◆ What the exercise asks: Return the part of the Missinaibi River account from "Assuming that no" to "August 24, 2001.", copied word for word.
╭─ Source text
Assuming that no one else would be able to take the time to follow an artist’s itinerary, I planned to travel alone. However, at an art show opening in June 2001, John Pitcher asked to join me. John was (and still is) a leading U.S. wildlife artist and virtuoso field painter (plein air). We set off from Barclay Bay on Lake Missinaibi on August 24, 2001.

Painting with someone of John’s caliber was wonderful. We didn’t do as much plein air as planned due to being slowed by very low water, but we became fast friends and were having a great time sharing ideas for studio paintings and talking of future expeditions with crews of more artists. At Mattice, a nagging hand injury and concern for gallery commitments lead John to regretfully decide to return south. We sat in the Empire Hotel bar as I contemplated continuing solo for the run north to James Bay over a Molson or two. It was far more sobering with the river flowing away into deep wilderness right outside the door than bravely talking about it at artsy wine and cheese parties. However, I was going and I knew it; I just needed reassurance that it wasn’t nuts. John and the beer helped. I waited out three days of rain and set off September 4.

My first evening alone on the Missinaibi River was the most moving painting experience – not the inspiration, but the act of painting – of my life and I suspect it always will be. In all of my paddling, I’d never been north of Mattice before and the solitude lent a potently heightened edge to every stroke and rapid. As I set camp at Kettle Falls portage, it all came down, striking as waves of intense loneliness. Trying to shake it off, I kept to routine and started dinner cooking but the melancholy hung tough. Looking up from the fire and out over the river, the sinking sun was lighting the forest on the far bank. The cook water wasn’t boiling yet, so I grabbed my painting kit and set up. Tending to dinner in between acrylic washes, I focused doggedly to keep the blues at bay and worked fast to catch the light (View North below). Just as I was starting to sense that the piece possibly wasn’t going to be junk, the loneliness very suddenly started to evaporate.

View North – below Kettle Falls on the Missinaibi River: September 4, 2001, 8" x 10" acrylic plein air (field painting)

With accelerating relief, it was washed away by a quiet, rising tide of euphoria. Instead of lonely, I suddenly felt connected with everyone. I’ve never heard of a "painter’s high," but that is the best description I can give for it. It seems rather obvious in hindsight, but it had never occurred to me before that painting is such an important part of how I relate to other people. That evening set the track for the rest of my journey north and I did a lot of art.
╰─
╭─ Data entries
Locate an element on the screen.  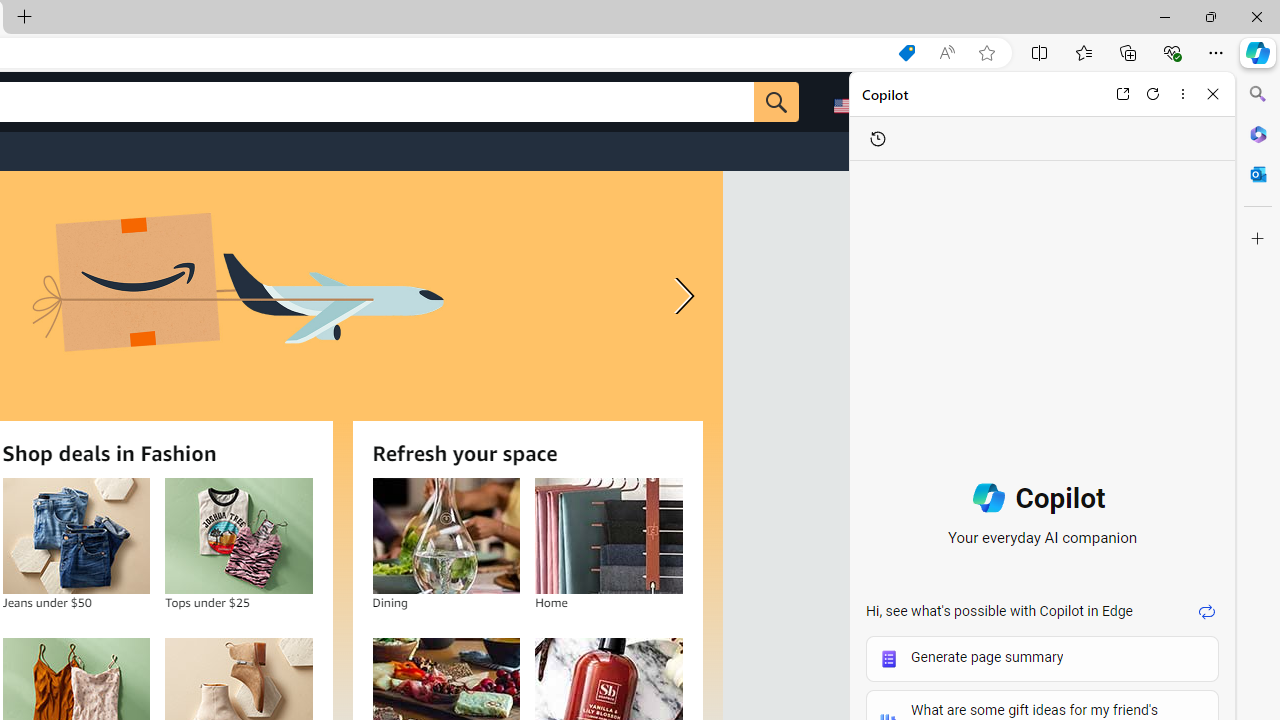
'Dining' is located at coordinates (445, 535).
╰─
╭─ Data entries
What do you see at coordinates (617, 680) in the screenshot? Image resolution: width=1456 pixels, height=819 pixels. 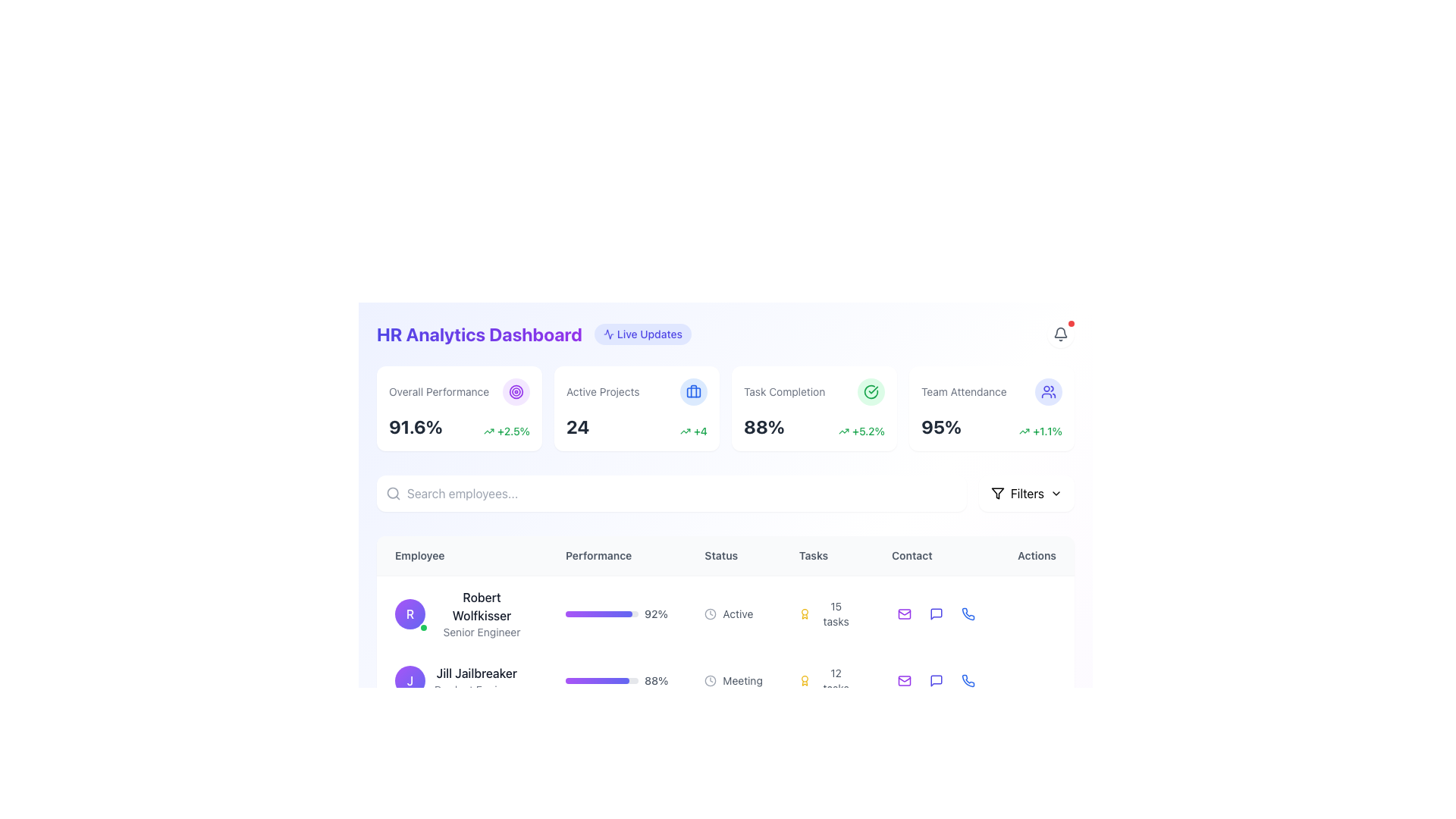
╰─
◆ Result:
Assuming that no one else would be able to take the time to follow an artist’s itinerary, I planned to travel alone. However, at an art show opening in June 2001, John Pitcher asked to join me. John was (and still is) a leading U.S. wildlife artist and virtuoso field painter (plein air). We set off from Barclay Bay on Lake Missinaibi on August 24, 2001.